━━━━━ DATASET ━━━━━

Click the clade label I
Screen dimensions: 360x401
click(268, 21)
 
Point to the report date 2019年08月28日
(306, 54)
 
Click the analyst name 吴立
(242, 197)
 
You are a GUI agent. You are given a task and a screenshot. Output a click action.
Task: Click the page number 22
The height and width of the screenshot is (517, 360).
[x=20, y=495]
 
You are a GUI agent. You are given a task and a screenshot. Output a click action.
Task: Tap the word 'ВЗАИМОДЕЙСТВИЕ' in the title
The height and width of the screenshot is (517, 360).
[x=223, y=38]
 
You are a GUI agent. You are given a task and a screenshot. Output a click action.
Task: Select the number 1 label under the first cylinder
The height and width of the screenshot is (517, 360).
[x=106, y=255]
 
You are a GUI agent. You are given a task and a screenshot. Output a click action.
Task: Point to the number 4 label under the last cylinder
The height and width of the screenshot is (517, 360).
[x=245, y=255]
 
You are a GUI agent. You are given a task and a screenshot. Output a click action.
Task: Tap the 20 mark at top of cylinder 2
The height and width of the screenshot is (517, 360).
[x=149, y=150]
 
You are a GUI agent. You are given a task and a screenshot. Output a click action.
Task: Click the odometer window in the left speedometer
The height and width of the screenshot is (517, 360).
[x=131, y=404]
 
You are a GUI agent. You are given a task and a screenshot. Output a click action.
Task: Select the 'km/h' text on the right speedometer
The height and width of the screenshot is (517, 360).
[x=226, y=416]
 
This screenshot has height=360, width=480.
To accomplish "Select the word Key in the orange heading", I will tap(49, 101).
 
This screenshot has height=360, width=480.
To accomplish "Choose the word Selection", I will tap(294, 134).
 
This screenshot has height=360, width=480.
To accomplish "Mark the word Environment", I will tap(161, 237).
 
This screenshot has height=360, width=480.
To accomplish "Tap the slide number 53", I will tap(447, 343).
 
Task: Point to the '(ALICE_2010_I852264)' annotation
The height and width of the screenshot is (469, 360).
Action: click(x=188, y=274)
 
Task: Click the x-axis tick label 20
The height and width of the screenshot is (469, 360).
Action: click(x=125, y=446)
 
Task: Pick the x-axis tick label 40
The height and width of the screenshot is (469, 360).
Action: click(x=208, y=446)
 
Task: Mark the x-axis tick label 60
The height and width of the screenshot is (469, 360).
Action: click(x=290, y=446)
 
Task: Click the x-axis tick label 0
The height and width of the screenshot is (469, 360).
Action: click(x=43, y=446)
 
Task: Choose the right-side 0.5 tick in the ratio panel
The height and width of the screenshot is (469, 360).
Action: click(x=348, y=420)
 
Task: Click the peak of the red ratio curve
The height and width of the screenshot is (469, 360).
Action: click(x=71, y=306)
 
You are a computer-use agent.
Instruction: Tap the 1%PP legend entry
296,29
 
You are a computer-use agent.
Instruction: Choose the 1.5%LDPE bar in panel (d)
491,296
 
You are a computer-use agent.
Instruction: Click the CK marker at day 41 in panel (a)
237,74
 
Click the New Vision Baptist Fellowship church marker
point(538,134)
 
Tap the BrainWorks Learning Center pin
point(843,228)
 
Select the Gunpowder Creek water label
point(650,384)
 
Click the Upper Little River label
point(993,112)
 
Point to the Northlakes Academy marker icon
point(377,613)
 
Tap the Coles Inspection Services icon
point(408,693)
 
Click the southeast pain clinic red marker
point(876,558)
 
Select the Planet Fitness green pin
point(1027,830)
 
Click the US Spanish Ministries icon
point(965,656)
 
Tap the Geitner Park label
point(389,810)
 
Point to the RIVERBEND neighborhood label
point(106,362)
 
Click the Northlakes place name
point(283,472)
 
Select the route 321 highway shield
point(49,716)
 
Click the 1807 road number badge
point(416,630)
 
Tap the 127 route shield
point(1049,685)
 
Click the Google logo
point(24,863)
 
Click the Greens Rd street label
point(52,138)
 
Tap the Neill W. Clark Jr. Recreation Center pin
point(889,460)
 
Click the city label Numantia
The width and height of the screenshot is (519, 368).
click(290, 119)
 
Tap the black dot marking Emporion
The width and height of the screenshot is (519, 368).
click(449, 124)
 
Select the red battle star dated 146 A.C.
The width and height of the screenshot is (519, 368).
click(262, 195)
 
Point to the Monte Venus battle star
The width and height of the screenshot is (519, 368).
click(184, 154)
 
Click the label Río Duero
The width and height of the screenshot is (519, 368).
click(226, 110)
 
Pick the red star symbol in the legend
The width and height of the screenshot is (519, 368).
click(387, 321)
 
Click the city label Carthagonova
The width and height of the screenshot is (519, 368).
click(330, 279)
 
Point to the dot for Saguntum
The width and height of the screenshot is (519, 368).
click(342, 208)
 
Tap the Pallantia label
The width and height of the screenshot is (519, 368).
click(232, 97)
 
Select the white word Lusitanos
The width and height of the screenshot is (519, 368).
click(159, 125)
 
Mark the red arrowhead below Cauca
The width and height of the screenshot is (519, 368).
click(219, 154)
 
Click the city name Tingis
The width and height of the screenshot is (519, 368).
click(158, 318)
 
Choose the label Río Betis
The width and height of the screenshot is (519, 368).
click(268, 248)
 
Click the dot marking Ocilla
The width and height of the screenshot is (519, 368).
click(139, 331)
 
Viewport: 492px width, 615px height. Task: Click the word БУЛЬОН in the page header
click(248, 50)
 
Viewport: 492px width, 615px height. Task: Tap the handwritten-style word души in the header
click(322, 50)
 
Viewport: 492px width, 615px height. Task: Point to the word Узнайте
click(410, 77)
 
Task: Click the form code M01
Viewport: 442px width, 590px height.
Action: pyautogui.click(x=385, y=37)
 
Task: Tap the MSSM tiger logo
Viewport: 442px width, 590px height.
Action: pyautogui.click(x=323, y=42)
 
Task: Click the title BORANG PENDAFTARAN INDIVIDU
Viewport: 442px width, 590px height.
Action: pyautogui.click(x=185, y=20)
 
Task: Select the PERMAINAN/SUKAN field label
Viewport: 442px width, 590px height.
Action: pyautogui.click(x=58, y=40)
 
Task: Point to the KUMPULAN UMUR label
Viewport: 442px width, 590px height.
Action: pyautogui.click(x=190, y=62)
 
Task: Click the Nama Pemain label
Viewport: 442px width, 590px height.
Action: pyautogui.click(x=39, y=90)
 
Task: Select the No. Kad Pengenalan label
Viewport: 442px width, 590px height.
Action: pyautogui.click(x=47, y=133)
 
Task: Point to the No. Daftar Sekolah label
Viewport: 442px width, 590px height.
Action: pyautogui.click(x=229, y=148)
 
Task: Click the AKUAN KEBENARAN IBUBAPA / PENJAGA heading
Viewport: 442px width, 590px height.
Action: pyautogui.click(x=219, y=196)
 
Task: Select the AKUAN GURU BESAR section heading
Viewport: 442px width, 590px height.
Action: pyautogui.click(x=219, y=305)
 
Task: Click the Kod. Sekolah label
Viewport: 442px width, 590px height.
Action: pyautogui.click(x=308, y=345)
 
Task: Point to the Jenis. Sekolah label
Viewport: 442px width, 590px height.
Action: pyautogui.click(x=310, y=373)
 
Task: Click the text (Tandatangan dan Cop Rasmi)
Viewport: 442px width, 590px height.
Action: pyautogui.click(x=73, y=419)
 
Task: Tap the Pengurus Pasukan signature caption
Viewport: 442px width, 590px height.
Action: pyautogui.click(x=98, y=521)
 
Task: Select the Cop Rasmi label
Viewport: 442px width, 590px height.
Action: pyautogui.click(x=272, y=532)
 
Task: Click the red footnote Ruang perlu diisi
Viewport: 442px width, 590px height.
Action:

━━━━━

* **DIRECTION**
Convert every line of the records above into a JSON list of strings, with one string per line and blank lines omitted.

* **TASK RESPONSE**
[
  "Click the clade label I",
  "Screen dimensions: 360x401",
  "click(268, 21)",
  "Point to the report date 2019年08月28日",
  "(306, 54)",
  "Click the analyst name 吴立",
  "(242, 197)",
  "You are a GUI agent. You are given a task and a screenshot. Output a click action.",
  "Task: Click the page number 22",
  "The height and width of the screenshot is (517, 360).",
  "[x=20, y=495]",
  "You are a GUI agent. You are given a task and a screenshot. Output a click action.",
  "Task: Tap the word 'ВЗАИМОДЕЙСТВИЕ' in the title",
  "The height and width of the screenshot is (517, 360).",
  "[x=223, y=38]",
  "You are a GUI agent. You are given a task and a screenshot. Output a click action.",
  "Task: Select the number 1 label under the first cylinder",
  "The height and width of the screenshot is (517, 360).",
  "[x=106, y=255]",
  "You are a GUI agent. You are given a task and a screenshot. Output a click action.",
  "Task: Point to the number 4 label under the last cylinder",
  "The height and width of the screenshot is (517, 360).",
  "[x=245, y=255]",
  "You are a GUI agent. You are given a task and a screenshot. Output a click action.",
  "Task: Tap the 20 mark at top of cylinder 2",
  "The height and width of the screenshot is (517, 360).",
  "[x=149, y=150]",
  "You are a GUI agent. You are given a task and a screenshot. Output a click action.",
  "Task: Click the odometer window in the left speedometer",
  "The height and width of the screenshot is (517, 360).",
  "[x=131, y=404]",
  "You are a GUI agent. You are given a task and a screenshot. Output a click action.",
  "Task: Select the 'km/h' text on the right speedometer",
  "The height and width of the screenshot is (517, 360).",
  "[x=226, y=416]",
  "This screenshot has height=360, width=480.",
  "To accomplish \"Select the word Key in the orange heading\", I will tap(49, 101).",
  "This screenshot has height=360, width=480.",
  "To accomplish \"Choose the word Selection\", I will tap(294, 134).",
  "This screenshot has height=360, width=480.",
  "To accomplish \"Mark the word Environment\", I will tap(161, 237).",
  "This screenshot has height=360, width=480.",
  "To accomplish \"Tap the slide number 53\", I will tap(447, 343).",
  "Task: Point to the '(ALICE_2010_I852264)' annotation",
  "The height and width of the screenshot is (469, 360).",
  "Action: click(x=188, y=274)",
  "Task: Click the x-axis tick label 20",
  "The height and width of the screenshot is (469, 360).",
  "Action: click(x=125, y=446)",
  "Task: Pick the x-axis tick label 40",
  "The height and width of the screenshot is (469, 360).",
  "Action: click(x=208, y=446)",
  "Task: Mark the x-axis tick label 60",
  "The height and width of the screenshot is (469, 360).",
  "Action: click(x=290, y=446)",
  "Task: Click the x-axis tick label 0",
  "The height and width of the screenshot is (469, 360).",
  "Action: click(x=43, y=446)",
  "Task: Choose the right-side 0.5 tick in the ratio panel",
  "The height and width of the screenshot is (469, 360).",
  "Action: click(x=348, y=420)",
  "Task: Click the peak of the red ratio curve",
  "The height and width of the screenshot is (469, 360).",
  "Action: click(x=71, y=306)",
  "You are a computer-use agent.",
  "Instruction: Tap the 1%PP legend entry",
  "296,29",
  "You are a computer-use agent.",
  "Instruction: Choose the 1.5%LDPE bar in panel (d)",
  "491,296",
  "You are a computer-use agent.",
  "Instruction: Click the CK marker at day 41 in panel (a)",
  "237,74",
  "Click the New Vision Baptist Fellowship church marker",
  "point(538,134)",
  "Tap the BrainWorks Learning Center pin",
  "point(843,228)",
  "Select the Gunpowder Creek water label",
  "point(650,384)",
  "Click the Upper Little River label",
  "point(993,112)",
  "Point to the Northlakes Academy marker icon",
  "point(377,613)",
  "Tap the Coles Inspection Services icon",
  "point(408,693)",
  "Click the southeast pain clinic red marker",
  "point(876,558)",
  "Select the Planet Fitness green pin",
  "point(1027,830)",
  "Click the US Spanish Ministries icon",
  "point(965,656)",
  "Tap the Geitner Park label",
  "point(389,810)",
  "Point to the RIVERBEND neighborhood label",
  "point(106,362)",
  "Click the Northlakes place name",
  "point(283,472)",
  "Select the route 321 highway shield",
  "point(49,716)",
  "Click the 1807 road number badge",
  "point(416,630)",
  "Tap the 127 route shield",
  "point(1049,685)",
  "Click the Google logo",
  "point(24,863)",
  "Click the Greens Rd street label",
  "point(52,138)",
  "Tap the Neill W. Clark Jr. Recreation Center pin",
  "point(889,460)",
  "Click the city label Numantia",
  "The width and height of the screenshot is (519, 368).",
  "click(290, 119)",
  "Tap the black dot marking Emporion",
  "The width and height of the screenshot is (519, 368).",
  "click(449, 124)",
  "Select the red battle star dated 146 A.C.",
  "The width and height of the screenshot is (519, 368).",
  "click(262, 195)",
  "Point to the Monte Venus battle star",
  "The width and height of the screenshot is (519, 368).",
  "click(184, 154)",
  "Click the label Río Duero",
  "The width and height of the screenshot is (519, 368).",
  "click(226, 110)",
  "Pick the red star symbol in the legend",
  "The width and height of the screenshot is (519, 368).",
  "click(387, 321)",
  "Click the city label Carthagonova",
  "The width and height of the screenshot is (519, 368).",
  "click(330, 279)",
  "Point to the dot for Saguntum",
  "The width and height of the screenshot is (519, 368).",
  "click(342, 208)",
  "Tap the Pallantia label",
  "The width and height of the screenshot is (519, 368).",
  "click(232, 97)",
  "Select the white word Lusitanos",
  "The width and height of the screenshot is (519, 368).",
  "click(159, 125)",
  "Mark the red arrowhead below Cauca",
  "The width and height of the screenshot is (519, 368).",
  "click(219, 154)",
  "Click the city name Tingis",
  "The width and height of the screenshot is (519, 368).",
  "click(158, 318)",
  "Choose the label Río Betis",
  "The width and height of the screenshot is (519, 368).",
  "click(268, 248)",
  "Click the dot marking Ocilla",
  "The width and height of the screenshot is (519, 368).",
  "click(139, 331)",
  "Viewport: 492px width, 615px height. Task: Click the word БУЛЬОН in the page header",
  "click(248, 50)",
  "Viewport: 492px width, 615px height. Task: Tap the handwritten-style word души in the header",
  "click(322, 50)",
  "Viewport: 492px width, 615px height. Task: Point to the word Узнайте",
  "click(410, 77)",
  "Task: Click the form code M01",
  "Viewport: 442px width, 590px height.",
  "Action: pyautogui.click(x=385, y=37)",
  "Task: Tap the MSSM tiger logo",
  "Viewport: 442px width, 590px height.",
  "Action: pyautogui.click(x=323, y=42)",
  "Task: Click the title BORANG PENDAFTARAN INDIVIDU",
  "Viewport: 442px width, 590px height.",
  "Action: pyautogui.click(x=185, y=20)",
  "Task: Select the PERMAINAN/SUKAN field label",
  "Viewport: 442px width, 590px height.",
  "Action: pyautogui.click(x=58, y=40)",
  "Task: Point to the KUMPULAN UMUR label",
  "Viewport: 442px width, 590px height.",
  "Action: pyautogui.click(x=190, y=62)",
  "Task: Click the Nama Pemain label",
  "Viewport: 442px width, 590px height.",
  "Action: pyautogui.click(x=39, y=90)",
  "Task: Select the No. Kad Pengenalan label",
  "Viewport: 442px width, 590px height.",
  "Action: pyautogui.click(x=47, y=133)",
  "Task: Point to the No. Daftar Sekolah label",
  "Viewport: 442px width, 590px height.",
  "Action: pyautogui.click(x=229, y=148)",
  "Task: Click the AKUAN KEBENARAN IBUBAPA / PENJAGA heading",
  "Viewport: 442px width, 590px height.",
  "Action: pyautogui.click(x=219, y=196)",
  "Task: Select the AKUAN GURU BESAR section heading",
  "Viewport: 442px width, 590px height.",
  "Action: pyautogui.click(x=219, y=305)",
  "Task: Click the Kod. Sekolah label",
  "Viewport: 442px width, 590px height.",
  "Action: pyautogui.click(x=308, y=345)",
  "Task: Point to the Jenis. Sekolah label",
  "Viewport: 442px width, 590px height.",
  "Action: pyautogui.click(x=310, y=373)",
  "Task: Click the text (Tandatangan dan Cop Rasmi)",
  "Viewport: 442px width, 590px height.",
  "Action: pyautogui.click(x=73, y=419)",
  "Task: Tap the Pengurus Pasukan signature caption",
  "Viewport: 442px width, 590px height.",
  "Action: pyautogui.click(x=98, y=521)",
  "Task: Select the Cop Rasmi label",
  "Viewport: 442px width, 590px height.",
  "Action: pyautogui.click(x=272, y=532)",
  "Task: Click the red footnote Ruang perlu diisi",
  "Viewport: 442px width, 590px height.",
  "Action:"
]